Emails • A grand jury indicted Harvey four months later. The indictment includes email exchanges between Harvey and his Chinese importer that appear to document his initial debate about the drug-laced product, which he described as "a peak" because of the spike the Viagra derivative made on lab results.

"Here is my dilemma: Do I use the material with the peak that I know works very well or do I use material without the peak that keeps me safe but may not work?" Harvey wrote in one email.

Once customers complained, Harvey allegedly moved forward with the product that failed lab tests. In subsequent exchanges, Harvey sought products that would avoid FDA detection and after the FDA inspected his plant, he discusses moving the operation to Mexico or China.

"It appears there was no interest on the part of the defendant here to change business practice or behavior," said Israelsen.

He believes the FDA needs to step up enforcement and supplement makers need to do a better job of policing each other.

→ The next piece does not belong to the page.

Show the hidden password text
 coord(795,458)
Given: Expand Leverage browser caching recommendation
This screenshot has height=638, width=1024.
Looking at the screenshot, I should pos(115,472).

"The bottom line is that this is our neighborhood. This is our dietary supplement community both locally and nationally," Israelsen said. "There is clearly more that we are going to have to do."

mcanham@sltrib.com

Twitter: @mattcanham< —

Utah's supplement industry

Utah is one of three centers of dietary supplements manufacturing in the United States, along with southern California and New Jersey.

Industry leaders say supplement companies based in Utah see annual sales exceeding $6 billion and employ about 15,000 people when related jobs are included, making it one of the state's biggest economic drivers.

The state is home to at least nine supplement companies with more than $100 million in annual sales, including such prominent names as Nu Skin, Tahitian Noni and USANA.